Saturday, February 13, 2016

Will anyone make a dent in Trump's support?

Tonight is the GOP debate in South Carolina. What will be the strategy of each candidate? Will anyone go after Trump? Or will everyone try for the number two spot?

Nick Gillespie writes at Reason,
Donald Trump's appeal among Republicans is directly related to issues and attitudes that mainstream conservatives and Republicans have been harping on for virtually all of the 21st century, if not longer. Anyone with even passing familiarity with National Review, which rarely misses an opportunity to tout its central role in the post-war conservative movement, knows that the magazine has long been extremely hostile to immigration, extremely bellicose when it comes to foreign policy and projecting American "strength" abroad, and extremely quick to attack any real and perceived slights to "American exceptionalism" (a term more often invoked than defined with any precision) while excoriating any real and perceived concessions to "political correctness."

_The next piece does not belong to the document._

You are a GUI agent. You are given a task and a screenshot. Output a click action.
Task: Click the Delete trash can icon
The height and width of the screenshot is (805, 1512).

These are exactly the grounds upon which Trump has seized the day in the Republican primary season, so if he is in fact "a philosophically unmoored political opportunist"—and I think that's a pretty fair description—National Review's editors might at least acknowledge that they helped to create the opportunity in the first place. After all (and whatever his past affiliation), Trump isn't running in the Democratic primaries, is he? And despite the editors' claim that since Jesse Jackson entered the 1984 Democratic race "both parties have been infested by candidates who have treated the presidency as an entry-level position," the plain fact is that it's the GOP and conservatives who regularly trot out and swoon for the likes of Donald Trump, Carly Fiorina, Ben Carson, and Herman Cain.
Read more here.

Gillespie continues yesterday,
I understand why educated and cosmopolitan Republicans are freaked out by Trump: He's eating the party's lunch at this point.

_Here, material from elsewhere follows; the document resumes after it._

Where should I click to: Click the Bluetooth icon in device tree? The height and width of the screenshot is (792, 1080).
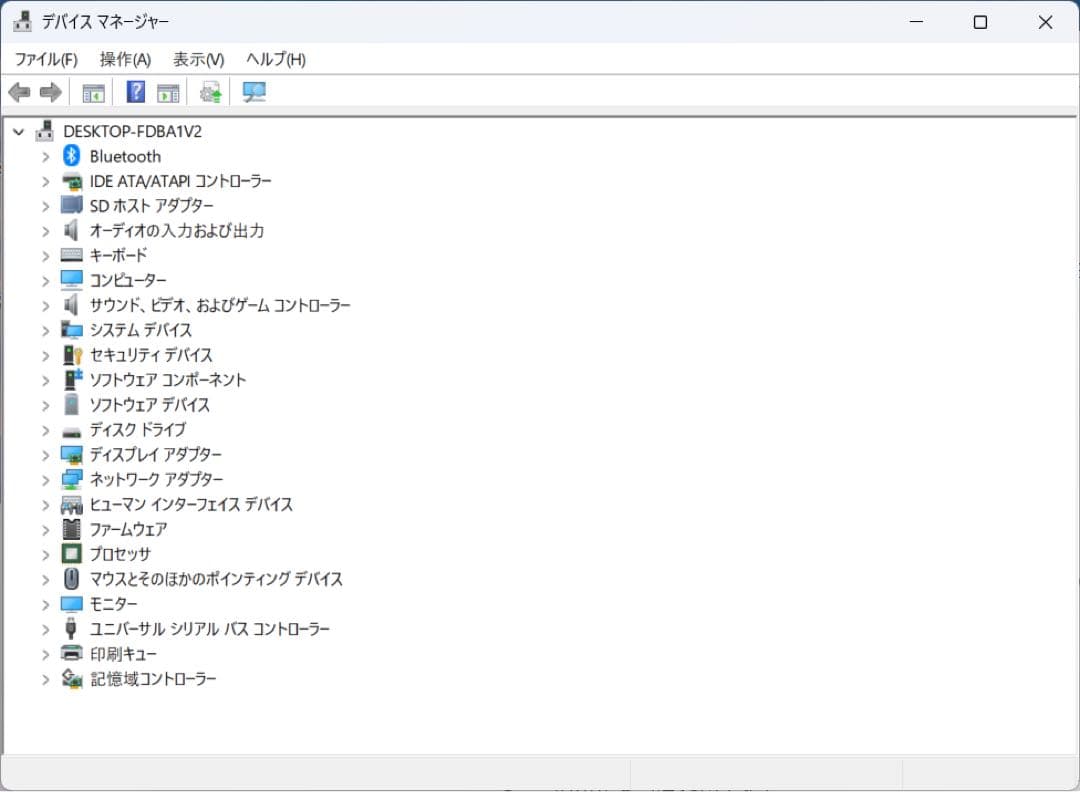(71, 156)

And he is crass, vulgar, and generally unthinking. The things he says about women such as Megyn Kelly and Carly Fiorina, the way he reveled in Ted Cruz being called a pussy, how he thinks of Mexicans—these are all deeply embarrassing to anyone with any sense of shame or decency. His policies, such as they are, are stupid and embarrassing, revolving mostly around statements of self-aggrandizement and obsessions with masculinity, greatness, weakness, and an ability to bend people to his will.